Starting in 2020, AI and machine learning are being used in IT for tasks such as anomaly detection, predictive maintenance, risk assessment and automated incident response, reducing the manual effort required for monitoring and maintaining systems.

AI systems can learn from all this and not only predict issues, but when issues happen, they also auto-resolve. An extension of AI, Generative AI, will disrupt this event more. Prediction of a problem will also lead to the generation of executable runbooks and playbooks, which are agnostic to specific types of automation or automation tools. New challenges such as data quality, model training and explainability have arisen simultaneously and human intervention is still required until we can reach a certain comfort level.
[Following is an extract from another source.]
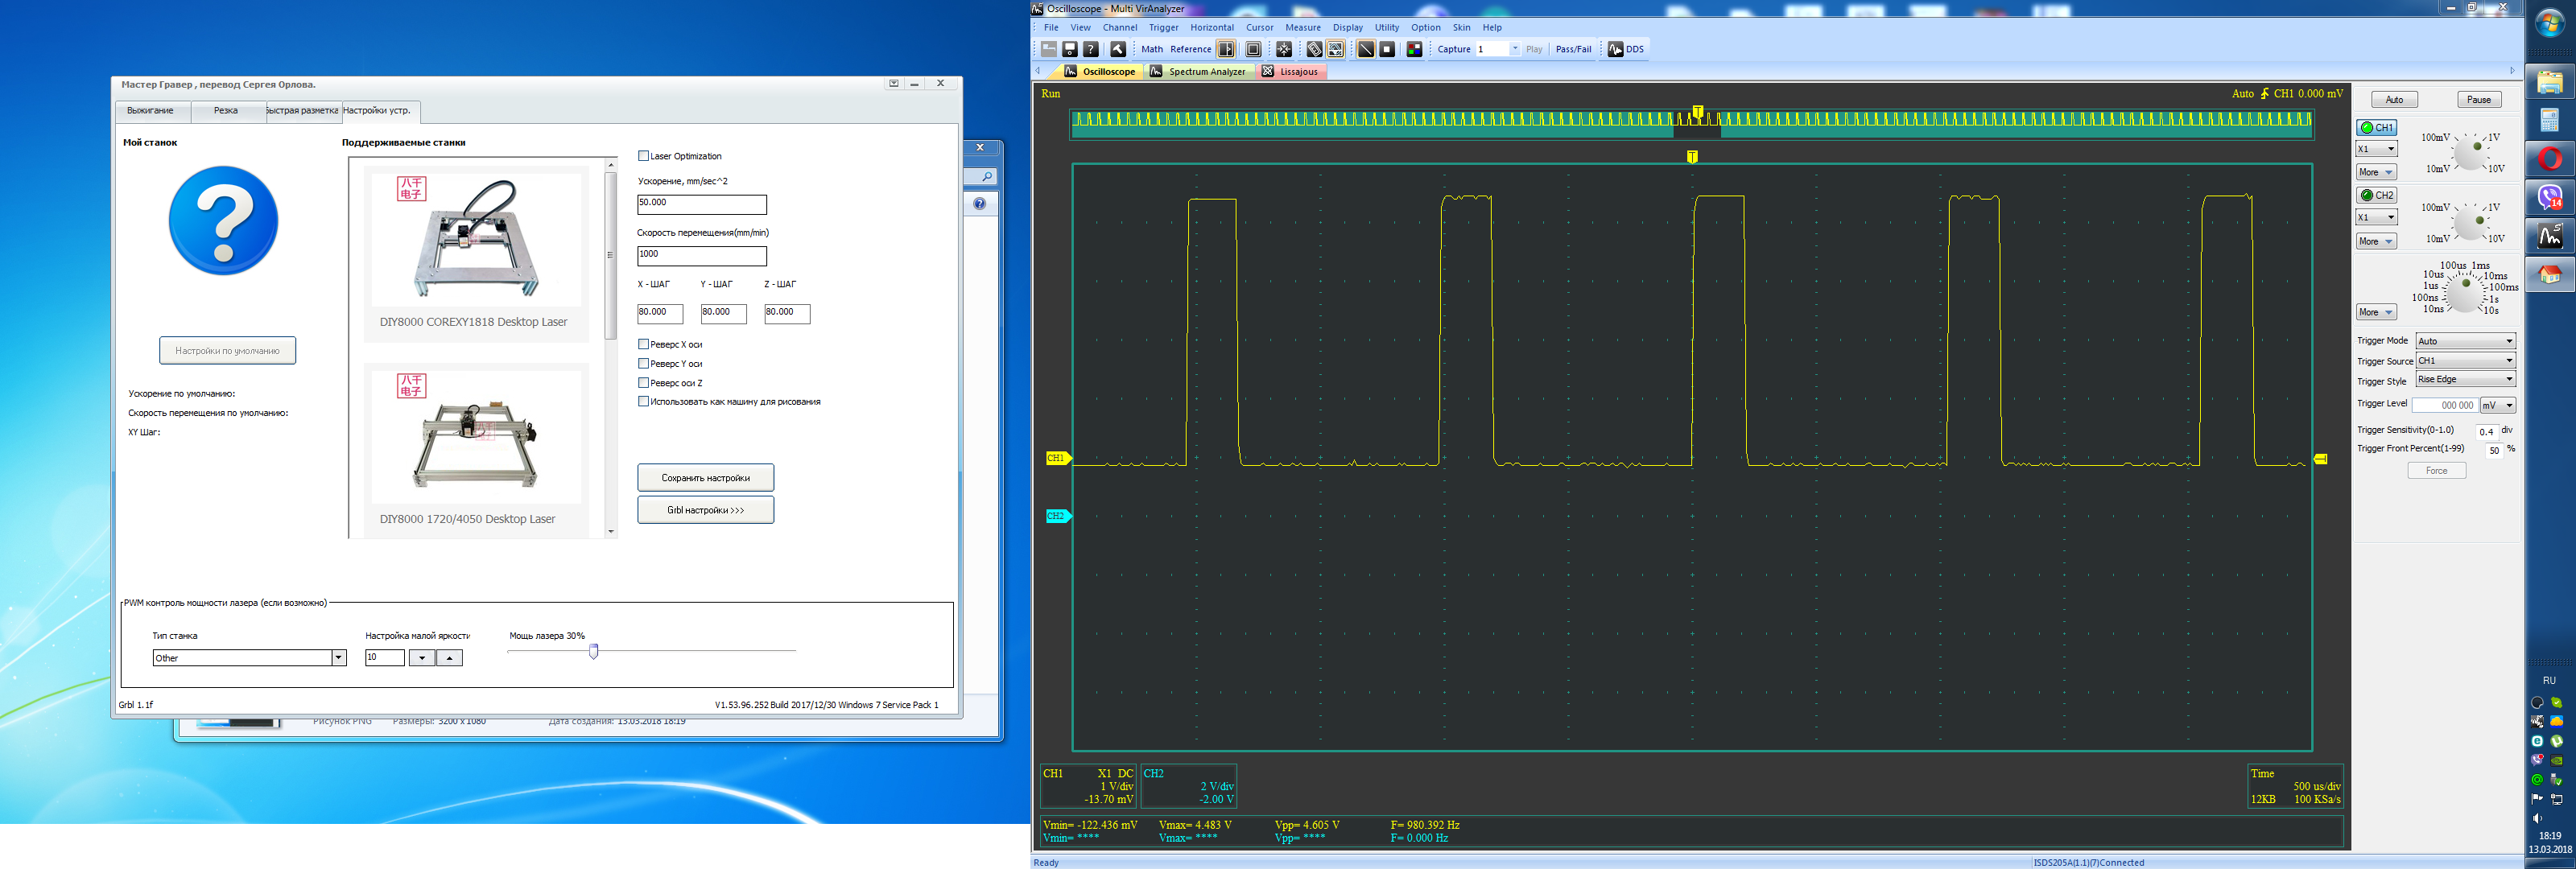Screen dimensions: 2576x869
Task: Enable the Laser Optimization checkbox
Action: click(643, 156)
There will need to be a manual effort to look at Generative AI proposed solutions, approve them and prove the solutions in lower-level environments, before applying them into production environments.

In the next 18 – 36 months, we will see that morph into risk-taking, where Generative AI will become digital operations. If we look at an Ops team or a SRE team, there are different personas, and we firmly believe that those personas will be assisted by an AI bot. These bots will participate in daily standups, and they will learn. They will participate in issue-resolution processes, and they will learn. They will start participating in retrospectives, and they will learn. This “AI persona” will become a digital worker in a highly integrated digital team. The manual tasks that once were solved through AI are now becoming complex decision-making processes. We are entering the 4th wave of automation improvements using Generative AI.

Be Prepared

Just as the invention of fire, tires, the printing press, the telephone and the lightbulb, what we do with this advancement will greatly shape our future. We must be prepared. And the best way to be prepared is to upskill our practitioners with newer technology skills like AI. The upskilling needs to include all the core and peripheral benefits and concerns to help them manage and improve upon the current day. We need to clarify roles amongst practitioners so there is not an “I’m being replaced by a bot” mentality, and most importantly being open-minded about the possibilities, building on those possibilities and embracing risk rather than fighting it!